Government transcripts depict the Marin County resident hectoring Singer about how to conceal his machinations. “Half the board knows me,” McGlashan said of the USC trustees, “and I’m going to be sort of calling in and asking people to help.”
Singer was evidently unnerved by the notion of McGlashan asking friends to pull strings independently of his own scam, according to the transcript of a July 2018 phone call.
“Have you called them?” Singer asked McGlashan. “Any of them yet?”
“Good. Don’t. … The quieter this is, the better it is.”
Another parent, Manuel Henriquez, 55, stepped down Wednesday as chairman and CEO of Hercules Capital, a Silicon Valley venture investment firm. Henriquez and his wife allegedly arranged for their two daughters to cheat on their ACT and SAT college entrance exams, and to bribe the head tennis coach at Georgetown University to accept one daughter as a tennis recruit despite her lack of any competitive experience.

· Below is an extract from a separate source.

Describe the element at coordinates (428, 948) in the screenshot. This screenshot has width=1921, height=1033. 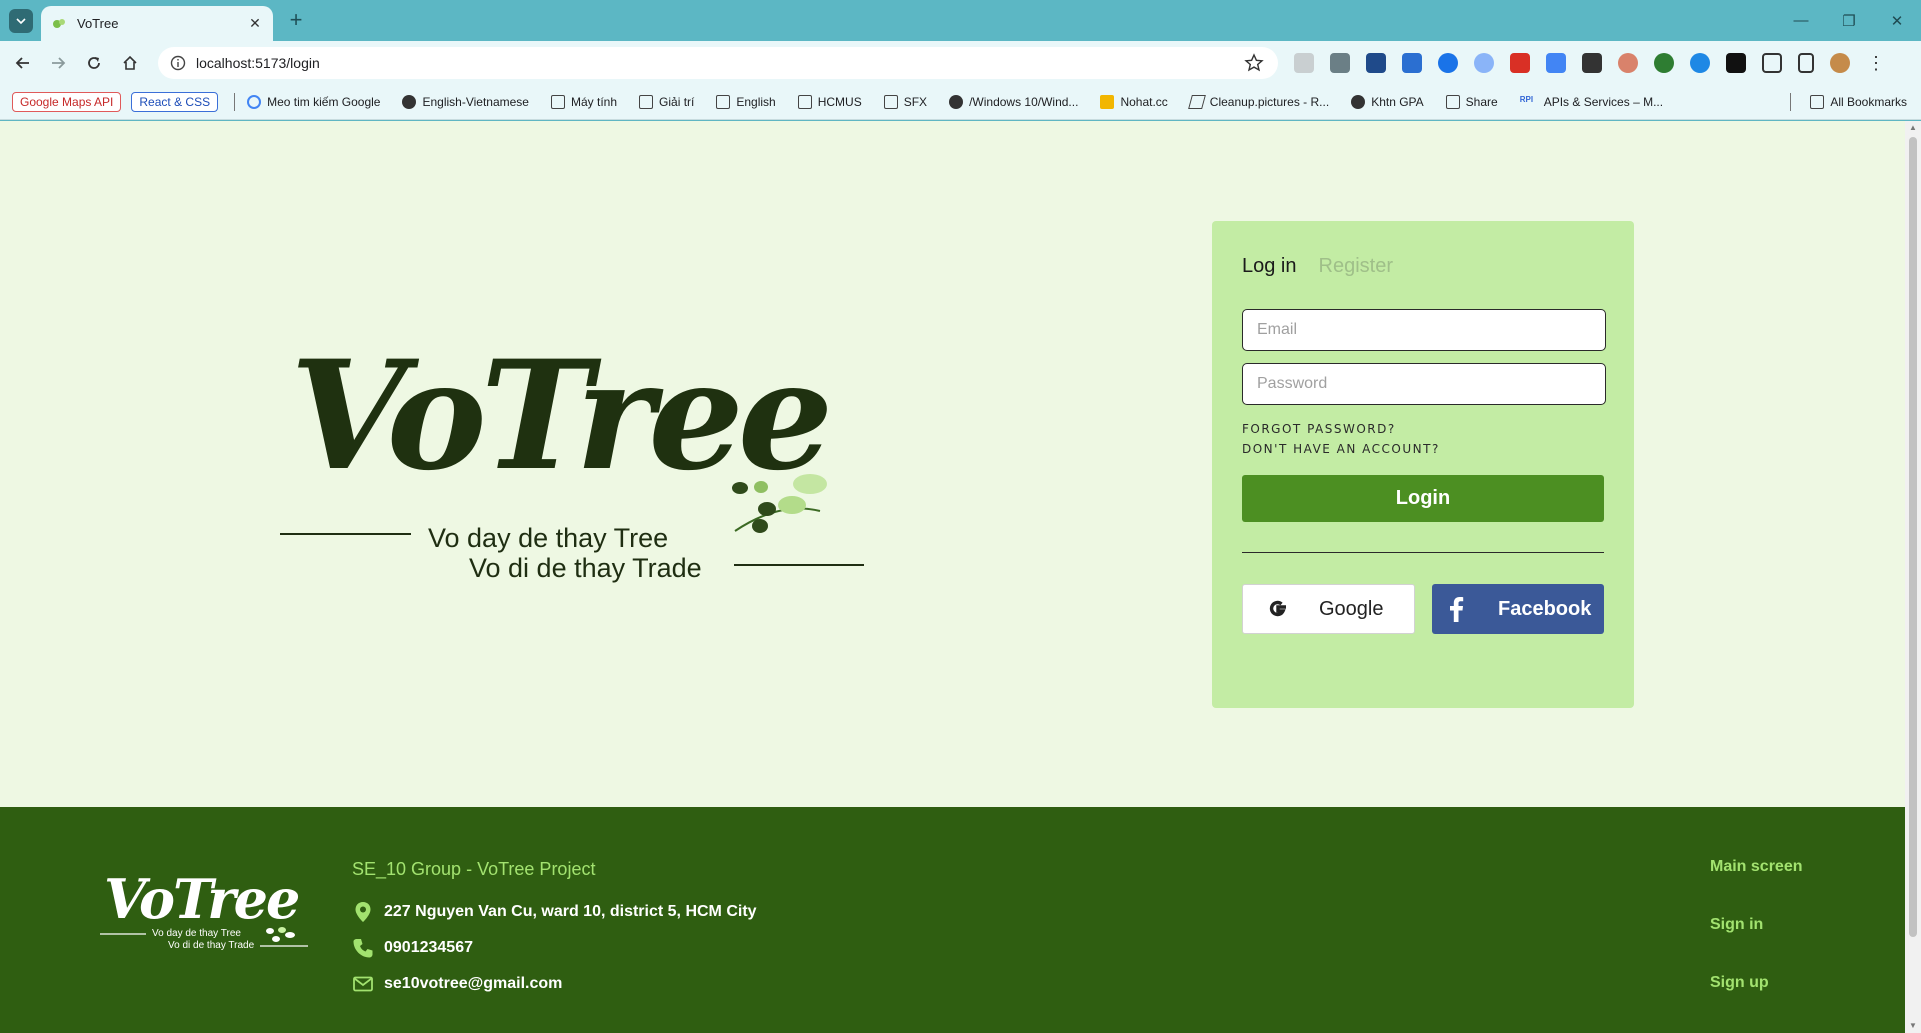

Two doctors are listed among the accused. One is radiation oncologist Gregory Colburn, 61, of Palo Alto, who is alleged to have transferred stock to Singer’s charity in 2017 and then agreed in a phone conversation with Singer to describe it to the Internal Revenue Service as a charitable donation if the IRS inquired.
The second doctor is Homayoun Zadeh, 57, a department chair at USC’s dental school who allegedly arranged with Singer to have his daughter admitted to USC as a recruit in lacrosse, a sport she did not play. USC has begun termination proceedings against Zadeh, my colleagues Matt Hamilton and Harriet Ryan report.
Altogether, the accused parents are a rogues’ gallery of heedless privilege who allegedly behaved as though they occupied a separate reality from the rest of us. The indictments unveiled Tuesday suggest that they can’t be trusted. But it’s enough to shatter one’s confidence, too, in the systems that were supposed to keep them honest.
Still, what may be the most striking aspect of the whole affair is the sheer guilelessness with which Singer’s marks connived with him to cheat and bribe.
Last November, Singer phoned Agustin Huneeus Jr., 53, the owner of a portfolio of Napa vineyards, to recapitulate the terms of their deal in which Huneeus allegedly paid $50,000 for his daughter’s score on a college entrance exam to be fabricated so she could get admitted to USC.
Singer by then was cooperating with prosecutors, who recorded the call. Singer walked Huneeus through their cover story if government investigators asked questions.
“So what I want to make sure is that you and I are both on the same page,” Singer said, “because what I’m going to tell them is that you made a 50k donation to my foundation for underserved kids,” not to cheat on the test.
“Dude, dude,” Huneeus snapped impatiently. “What do you think, I’m a moron?”